Se Rouhani é uma ovelha negra disfarçada, como diz Netanyhau, então merece o Oscar de “melhor ator”.

Para grande irritação da linha dura iraniana e do premier israelense, as medidas liberalizantes se sucedem, uma atrás da outra.

Rouhani defendeu o cancelamento das restrições à mídia social. Facebook, MSN, twIter e afins, à vontade.

Aquela coisa absurda, mostrada em alguns filmes, de policiais iranianos reprimindo mulheres por se trajarem de modo supostamente imoral, nunca mais.

Rouhani  mandou os policiais  pararem com isso.

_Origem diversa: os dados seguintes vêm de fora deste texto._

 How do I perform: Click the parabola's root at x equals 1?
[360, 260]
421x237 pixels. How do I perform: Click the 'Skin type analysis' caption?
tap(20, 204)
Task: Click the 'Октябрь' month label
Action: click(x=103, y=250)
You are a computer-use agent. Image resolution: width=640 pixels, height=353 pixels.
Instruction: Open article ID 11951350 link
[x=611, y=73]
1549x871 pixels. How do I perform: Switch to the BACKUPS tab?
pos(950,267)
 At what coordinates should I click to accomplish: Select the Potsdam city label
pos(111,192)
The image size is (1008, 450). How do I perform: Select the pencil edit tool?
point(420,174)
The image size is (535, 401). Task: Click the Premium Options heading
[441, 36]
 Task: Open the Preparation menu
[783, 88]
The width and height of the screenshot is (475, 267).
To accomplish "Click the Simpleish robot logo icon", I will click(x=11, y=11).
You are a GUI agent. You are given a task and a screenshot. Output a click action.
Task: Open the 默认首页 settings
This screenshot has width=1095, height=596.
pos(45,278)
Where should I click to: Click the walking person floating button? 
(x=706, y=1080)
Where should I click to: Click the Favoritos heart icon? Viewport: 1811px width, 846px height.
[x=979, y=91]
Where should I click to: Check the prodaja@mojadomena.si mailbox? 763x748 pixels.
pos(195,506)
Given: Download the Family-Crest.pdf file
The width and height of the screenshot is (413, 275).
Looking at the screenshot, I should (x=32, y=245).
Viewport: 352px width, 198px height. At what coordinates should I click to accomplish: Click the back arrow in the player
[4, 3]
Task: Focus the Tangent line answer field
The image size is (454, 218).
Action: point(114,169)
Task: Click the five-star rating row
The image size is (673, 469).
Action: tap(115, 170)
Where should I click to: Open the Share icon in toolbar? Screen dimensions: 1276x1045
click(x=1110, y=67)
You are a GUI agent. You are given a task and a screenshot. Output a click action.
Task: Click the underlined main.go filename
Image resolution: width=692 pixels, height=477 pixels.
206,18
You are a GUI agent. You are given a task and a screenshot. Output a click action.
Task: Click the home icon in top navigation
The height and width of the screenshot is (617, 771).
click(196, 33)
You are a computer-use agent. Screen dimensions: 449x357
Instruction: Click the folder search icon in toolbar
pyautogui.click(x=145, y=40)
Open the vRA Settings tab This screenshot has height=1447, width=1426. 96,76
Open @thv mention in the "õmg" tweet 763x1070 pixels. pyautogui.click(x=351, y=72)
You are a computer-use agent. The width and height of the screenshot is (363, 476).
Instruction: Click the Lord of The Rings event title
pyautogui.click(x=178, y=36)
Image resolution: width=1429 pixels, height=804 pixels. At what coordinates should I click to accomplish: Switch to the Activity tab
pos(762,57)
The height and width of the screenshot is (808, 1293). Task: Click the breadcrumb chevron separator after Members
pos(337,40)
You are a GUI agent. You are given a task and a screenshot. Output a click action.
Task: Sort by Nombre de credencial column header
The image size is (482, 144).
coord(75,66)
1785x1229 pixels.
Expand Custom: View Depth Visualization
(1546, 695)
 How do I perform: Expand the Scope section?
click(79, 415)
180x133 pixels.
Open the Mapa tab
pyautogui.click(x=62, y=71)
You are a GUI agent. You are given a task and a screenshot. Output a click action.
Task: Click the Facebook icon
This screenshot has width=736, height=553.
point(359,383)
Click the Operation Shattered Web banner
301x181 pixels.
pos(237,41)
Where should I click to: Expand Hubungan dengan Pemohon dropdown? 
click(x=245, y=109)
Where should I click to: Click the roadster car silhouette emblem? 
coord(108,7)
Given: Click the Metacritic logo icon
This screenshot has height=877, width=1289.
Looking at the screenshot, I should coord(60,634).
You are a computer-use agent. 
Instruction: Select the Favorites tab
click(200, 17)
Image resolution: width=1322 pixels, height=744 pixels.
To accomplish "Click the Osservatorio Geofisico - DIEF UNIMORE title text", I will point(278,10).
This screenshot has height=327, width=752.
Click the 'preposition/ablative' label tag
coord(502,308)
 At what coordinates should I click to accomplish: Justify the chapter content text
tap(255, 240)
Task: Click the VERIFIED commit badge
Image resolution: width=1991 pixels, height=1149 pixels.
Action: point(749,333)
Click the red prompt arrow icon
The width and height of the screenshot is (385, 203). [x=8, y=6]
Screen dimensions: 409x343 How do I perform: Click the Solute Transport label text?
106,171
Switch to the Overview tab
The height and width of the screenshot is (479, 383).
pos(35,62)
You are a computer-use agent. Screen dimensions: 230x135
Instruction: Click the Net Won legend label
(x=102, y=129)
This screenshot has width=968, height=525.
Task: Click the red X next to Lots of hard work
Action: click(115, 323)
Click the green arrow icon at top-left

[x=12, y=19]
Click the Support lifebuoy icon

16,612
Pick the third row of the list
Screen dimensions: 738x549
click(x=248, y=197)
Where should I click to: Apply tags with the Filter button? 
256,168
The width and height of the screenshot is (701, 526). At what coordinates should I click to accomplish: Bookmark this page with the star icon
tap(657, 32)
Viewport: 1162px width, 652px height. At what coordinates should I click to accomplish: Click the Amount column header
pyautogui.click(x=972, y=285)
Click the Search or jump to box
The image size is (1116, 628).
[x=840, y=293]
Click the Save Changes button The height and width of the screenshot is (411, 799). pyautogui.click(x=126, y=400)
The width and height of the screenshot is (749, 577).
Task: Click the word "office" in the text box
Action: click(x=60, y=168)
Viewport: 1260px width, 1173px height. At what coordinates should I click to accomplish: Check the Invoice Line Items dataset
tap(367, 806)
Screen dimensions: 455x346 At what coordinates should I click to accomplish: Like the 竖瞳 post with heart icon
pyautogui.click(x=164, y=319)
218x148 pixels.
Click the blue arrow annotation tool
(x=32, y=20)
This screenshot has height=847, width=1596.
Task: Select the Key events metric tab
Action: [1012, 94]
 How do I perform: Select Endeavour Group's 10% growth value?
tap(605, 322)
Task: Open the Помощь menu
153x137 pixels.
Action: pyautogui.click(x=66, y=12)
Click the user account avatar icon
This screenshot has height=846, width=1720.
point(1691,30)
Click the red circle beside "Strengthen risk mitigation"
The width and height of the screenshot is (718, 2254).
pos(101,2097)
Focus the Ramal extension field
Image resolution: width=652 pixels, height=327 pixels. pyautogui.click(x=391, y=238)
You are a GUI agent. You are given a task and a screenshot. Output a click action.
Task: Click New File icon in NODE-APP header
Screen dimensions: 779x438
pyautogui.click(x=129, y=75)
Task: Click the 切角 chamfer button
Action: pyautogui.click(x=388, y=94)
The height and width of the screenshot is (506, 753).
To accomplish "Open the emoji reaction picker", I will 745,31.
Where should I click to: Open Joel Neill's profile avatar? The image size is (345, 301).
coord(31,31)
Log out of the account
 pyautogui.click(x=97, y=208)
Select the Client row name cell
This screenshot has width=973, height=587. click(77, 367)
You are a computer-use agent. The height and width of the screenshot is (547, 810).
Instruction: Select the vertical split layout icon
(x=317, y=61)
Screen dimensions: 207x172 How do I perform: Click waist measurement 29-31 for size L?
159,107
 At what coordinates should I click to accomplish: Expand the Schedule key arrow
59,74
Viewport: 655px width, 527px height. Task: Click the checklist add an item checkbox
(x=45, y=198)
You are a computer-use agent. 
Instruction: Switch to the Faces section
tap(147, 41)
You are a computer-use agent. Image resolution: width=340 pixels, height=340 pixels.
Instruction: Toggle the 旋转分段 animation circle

Também vai acabar com restrições à expressão dos pensamentos de professores e estudantes, o que ele considera “uma vergonha”.

Nos anos anteriores, vários professores e estudantes, que defenderam as manifestações contra a eleição de Ahmadinejad, foram até obrigados a deixar as universidades.

Rouhani foi duro ao condenar esse tipo de coisas.

Falando na Universidade de Teerã, ele declarou: “Esta administração não vai tolerar pressões de facções sobre universitários”.

Agora, a postura do Irã diante do mundo é diferente: ‘Nós devemos ter solidariedade e coexistência pacífica com todas as nações amigas. E,  mesmo com todas as nações do mundo (numa clara alusão ao Ocidente até então considerado hostil)”.

Até a comunidade judaica do Irã reconhece as mudanças positivas que Rouhani trouxe ao país.

Em política internacional, por exemplo.

Falando pelos 30 mil membros da comunidade, a “Associação Judaica de Teerã afirmou num manifesto:  “Se os EUA e a comunidade internacional não aproveitarem essa oportunidade de ouro (a abertura do governo Rouhani) que pode não se repetir, eles colaborarão com os pessimistas e os inimigos da normalização entre EUA  e Irã”.

Os judeus iranianos gozam dos direitos normais de um cidadão do país e sua religião é respeitada.

No entanto, alguns dos regimes anteriores sempre condenaram insistentemente o sionismo. Embora muitos judeus iranianos não fossem adeptos dessa ideologia, a postura do governo por vezes provocava ações preconceituosas contra eles.

Em 2005, o então presidente Ahmadinejad criou o “Novo Horizonte Anti-sionista,” um festival de palestras e manifestações contra o Estado de Israel.

No momento em que se discutia a questão nuclear, fundamental para o Irã, Rouhani não quis manter desnecessários focos de eventuais atritos com o Ocidente.

Cancelou o “Novo Horizonte Anti-Sionista”, para horror dos ativistas  linha dura do país que o acusaram de estar vendendo os valores ideológicos do Irã.

Netanyahu também não deve ter gostado nada.

Mais uma vez Rouhani prova sua moderação e espírito aberto.

Mais uma vez ele é obrigado a apelar pelo discurso gasto e desacreditado  das “falsas intenções iranianas.”